— START —

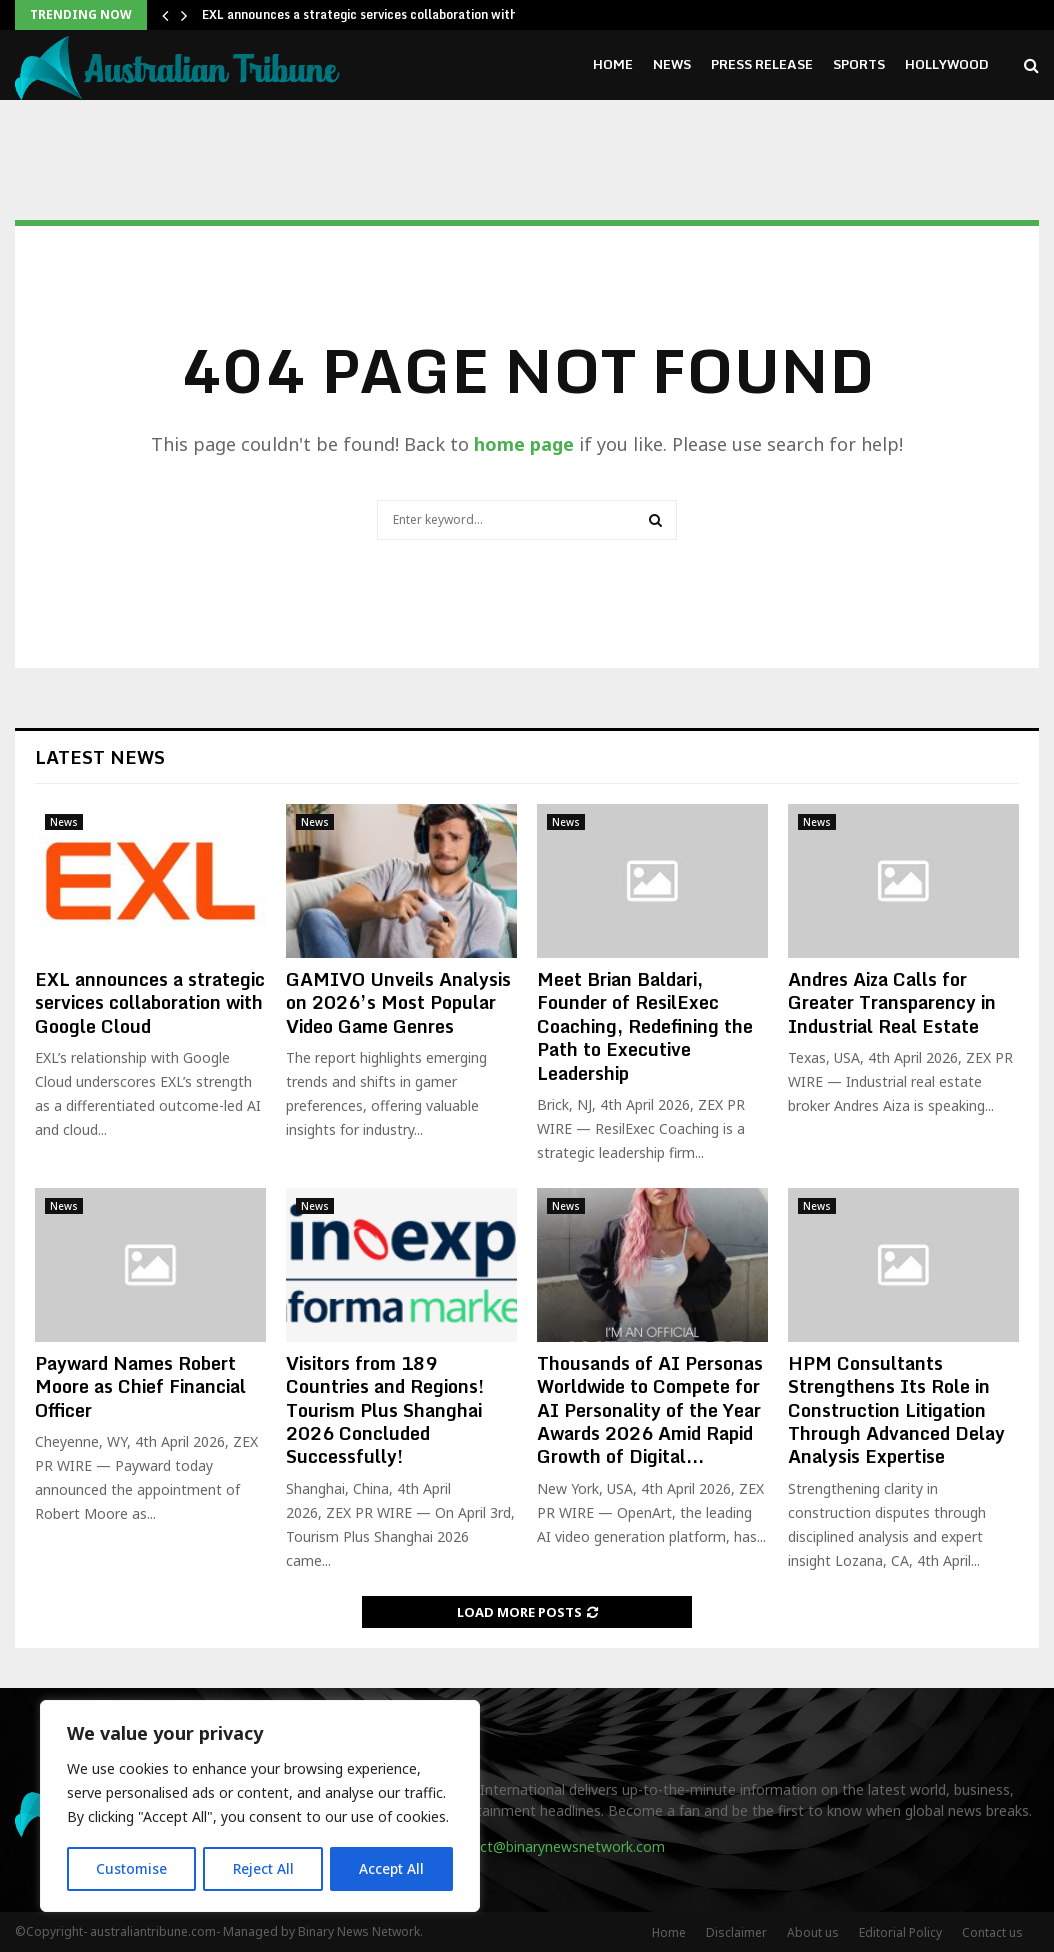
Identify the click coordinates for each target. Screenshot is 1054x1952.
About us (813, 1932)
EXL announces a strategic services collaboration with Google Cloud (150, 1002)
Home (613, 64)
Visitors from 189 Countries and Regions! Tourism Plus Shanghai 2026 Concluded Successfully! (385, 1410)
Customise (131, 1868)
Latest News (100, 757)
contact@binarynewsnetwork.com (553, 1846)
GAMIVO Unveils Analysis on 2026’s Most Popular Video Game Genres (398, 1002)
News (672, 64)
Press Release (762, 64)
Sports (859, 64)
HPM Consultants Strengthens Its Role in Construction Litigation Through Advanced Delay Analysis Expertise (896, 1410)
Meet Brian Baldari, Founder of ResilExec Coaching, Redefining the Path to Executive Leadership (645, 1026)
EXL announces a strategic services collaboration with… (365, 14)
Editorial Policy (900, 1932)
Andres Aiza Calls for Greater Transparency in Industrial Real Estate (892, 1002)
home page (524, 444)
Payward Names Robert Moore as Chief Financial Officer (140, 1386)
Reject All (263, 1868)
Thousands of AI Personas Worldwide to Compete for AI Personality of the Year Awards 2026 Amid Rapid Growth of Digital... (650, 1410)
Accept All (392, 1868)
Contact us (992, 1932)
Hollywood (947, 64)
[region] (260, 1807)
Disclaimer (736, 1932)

— END —
— START —

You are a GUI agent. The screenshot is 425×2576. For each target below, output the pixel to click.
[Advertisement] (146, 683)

— END —
— START —

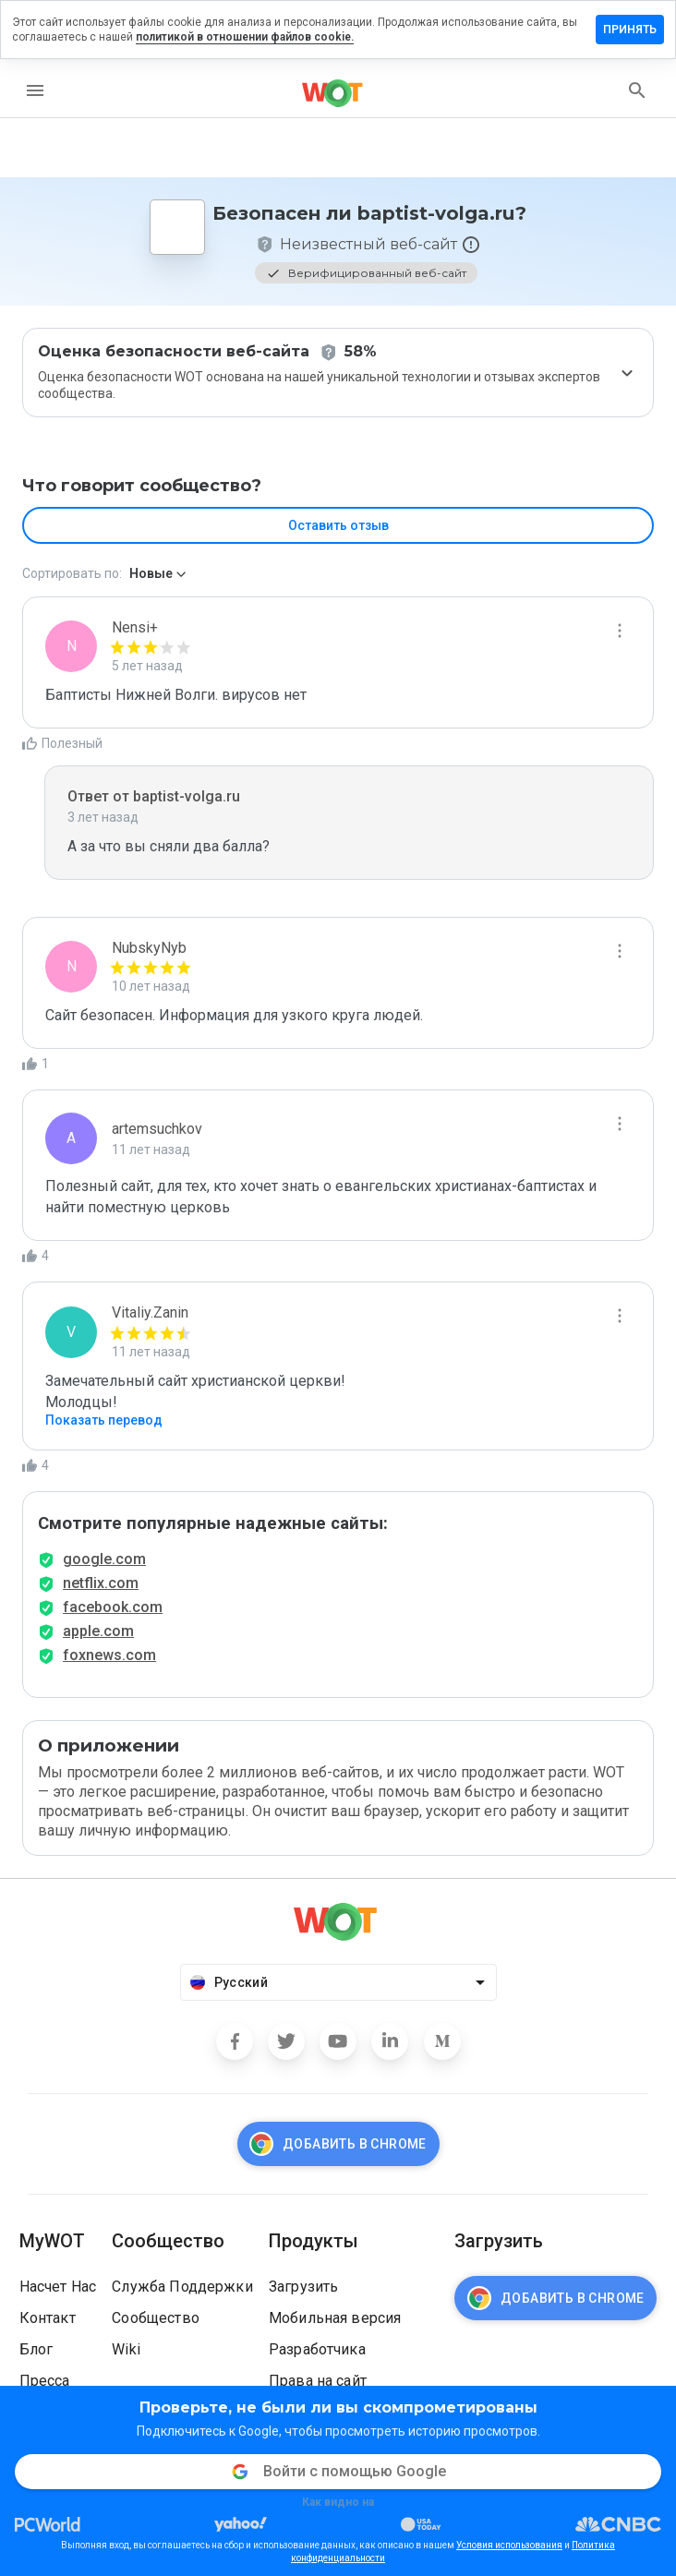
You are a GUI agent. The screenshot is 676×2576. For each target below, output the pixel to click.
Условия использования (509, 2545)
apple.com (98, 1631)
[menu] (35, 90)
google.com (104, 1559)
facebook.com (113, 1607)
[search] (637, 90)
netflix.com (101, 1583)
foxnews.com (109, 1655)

— END —

§ **DIRECTIVE**:
Format the lines from the one containing "Identify the click" through the one containing "home page (524, 444)", both included, as a JSON list of strings with one string per line and any blank lines left out.

§ **RESPONSE**:
[
  "Identify the click coordinates for each target. Screenshot is 1054x1952.",
  "About us (813, 1932)",
  "EXL announces a strategic services collaboration with Google Cloud (150, 1002)",
  "Home (613, 64)",
  "Visitors from 189 Countries and Regions! Tourism Plus Shanghai 2026 Concluded Successfully! (385, 1410)",
  "Customise (131, 1868)",
  "Latest News (100, 757)",
  "contact@binarynewsnetwork.com (553, 1846)",
  "GAMIVO Unveils Analysis on 2026’s Most Popular Video Game Genres (398, 1002)",
  "News (672, 64)",
  "Press Release (762, 64)",
  "Sports (859, 64)",
  "HPM Consultants Strengthens Its Role in Construction Litigation Through Advanced Delay Analysis Expertise (896, 1410)",
  "Meet Brian Baldari, Founder of ResilExec Coaching, Redefining the Path to Executive Leadership (645, 1026)",
  "EXL announces a strategic services collaboration with… (365, 14)",
  "Editorial Policy (900, 1932)",
  "Andres Aiza Calls for Greater Transparency in Industrial Real Estate (892, 1002)",
  "home page (524, 444)"
]